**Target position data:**

===============

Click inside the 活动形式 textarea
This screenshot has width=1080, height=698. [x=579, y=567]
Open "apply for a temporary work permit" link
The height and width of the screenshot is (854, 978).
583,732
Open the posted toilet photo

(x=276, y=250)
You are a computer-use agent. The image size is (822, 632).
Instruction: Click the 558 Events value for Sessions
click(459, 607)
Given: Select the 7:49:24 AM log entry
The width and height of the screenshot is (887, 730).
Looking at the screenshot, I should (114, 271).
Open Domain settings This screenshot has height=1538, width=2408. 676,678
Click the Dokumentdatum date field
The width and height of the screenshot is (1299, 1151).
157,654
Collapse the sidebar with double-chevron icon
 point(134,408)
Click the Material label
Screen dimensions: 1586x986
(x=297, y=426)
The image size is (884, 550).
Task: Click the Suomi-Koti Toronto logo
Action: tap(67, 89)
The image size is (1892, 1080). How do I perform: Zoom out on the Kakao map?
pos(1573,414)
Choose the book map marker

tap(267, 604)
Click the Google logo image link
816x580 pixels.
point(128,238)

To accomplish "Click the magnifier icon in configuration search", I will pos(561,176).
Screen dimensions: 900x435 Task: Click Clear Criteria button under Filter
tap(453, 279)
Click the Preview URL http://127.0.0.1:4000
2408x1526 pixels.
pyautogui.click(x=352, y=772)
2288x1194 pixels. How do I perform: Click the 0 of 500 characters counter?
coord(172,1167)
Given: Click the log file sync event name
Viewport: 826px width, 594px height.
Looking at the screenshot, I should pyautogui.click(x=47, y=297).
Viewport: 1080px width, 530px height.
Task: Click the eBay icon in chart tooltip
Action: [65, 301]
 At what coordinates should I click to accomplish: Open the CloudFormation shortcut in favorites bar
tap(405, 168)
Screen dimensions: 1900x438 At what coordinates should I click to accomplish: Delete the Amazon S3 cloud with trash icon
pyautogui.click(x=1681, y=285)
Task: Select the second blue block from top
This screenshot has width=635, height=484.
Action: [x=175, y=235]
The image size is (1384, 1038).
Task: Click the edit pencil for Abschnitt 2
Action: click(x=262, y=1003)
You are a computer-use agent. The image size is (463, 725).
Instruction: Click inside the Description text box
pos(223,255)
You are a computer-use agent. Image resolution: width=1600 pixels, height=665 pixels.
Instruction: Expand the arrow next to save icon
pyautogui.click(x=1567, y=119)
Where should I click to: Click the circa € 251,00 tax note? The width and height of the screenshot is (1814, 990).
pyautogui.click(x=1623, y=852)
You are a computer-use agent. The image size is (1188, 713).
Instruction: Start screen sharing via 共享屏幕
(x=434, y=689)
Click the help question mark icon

===============

**WHAT YOU HAVE TO DO:** Swap "Instruction" for "Goal" throughout the data above, and leave everything else as it is.

**CORRECT ANSWER:**
Click inside the 活动形式 textarea
This screenshot has width=1080, height=698. [x=579, y=567]
Open "apply for a temporary work permit" link
The height and width of the screenshot is (854, 978).
583,732
Open the posted toilet photo

(x=276, y=250)
You are a computer-use agent. The image size is (822, 632).
Goal: Click the 558 Events value for Sessions
click(459, 607)
Given: Select the 7:49:24 AM log entry
The width and height of the screenshot is (887, 730).
Looking at the screenshot, I should (114, 271).
Open Domain settings This screenshot has height=1538, width=2408. 676,678
Click the Dokumentdatum date field
The width and height of the screenshot is (1299, 1151).
157,654
Collapse the sidebar with double-chevron icon
 point(134,408)
Click the Material label
Screen dimensions: 1586x986
(x=297, y=426)
The image size is (884, 550).
Task: Click the Suomi-Koti Toronto logo
Action: tap(67, 89)
The image size is (1892, 1080). How do I perform: Zoom out on the Kakao map?
pos(1573,414)
Choose the book map marker

tap(267, 604)
Click the Google logo image link
816x580 pixels.
point(128,238)

To accomplish "Click the magnifier icon in configuration search", I will pos(561,176).
Screen dimensions: 900x435 Task: Click Clear Criteria button under Filter
tap(453, 279)
Click the Preview URL http://127.0.0.1:4000
2408x1526 pixels.
pyautogui.click(x=352, y=772)
2288x1194 pixels. How do I perform: Click the 0 of 500 characters counter?
coord(172,1167)
Given: Click the log file sync event name
Viewport: 826px width, 594px height.
Looking at the screenshot, I should pyautogui.click(x=47, y=297).
Viewport: 1080px width, 530px height.
Task: Click the eBay icon in chart tooltip
Action: [65, 301]
 At what coordinates should I click to accomplish: Open the CloudFormation shortcut in favorites bar
tap(405, 168)
Screen dimensions: 1900x438 At what coordinates should I click to accomplish: Delete the Amazon S3 cloud with trash icon
pyautogui.click(x=1681, y=285)
Task: Select the second blue block from top
This screenshot has width=635, height=484.
Action: [x=175, y=235]
The image size is (1384, 1038).
Task: Click the edit pencil for Abschnitt 2
Action: click(x=262, y=1003)
You are a computer-use agent. The image size is (463, 725).
Goal: Click inside the Description text box
pos(223,255)
You are a computer-use agent. Image resolution: width=1600 pixels, height=665 pixels.
Goal: Expand the arrow next to save icon
pyautogui.click(x=1567, y=119)
Where should I click to: Click the circa € 251,00 tax note? The width and height of the screenshot is (1814, 990).
pyautogui.click(x=1623, y=852)
You are a computer-use agent. The image size is (1188, 713).
Goal: Start screen sharing via 共享屏幕
(x=434, y=689)
Click the help question mark icon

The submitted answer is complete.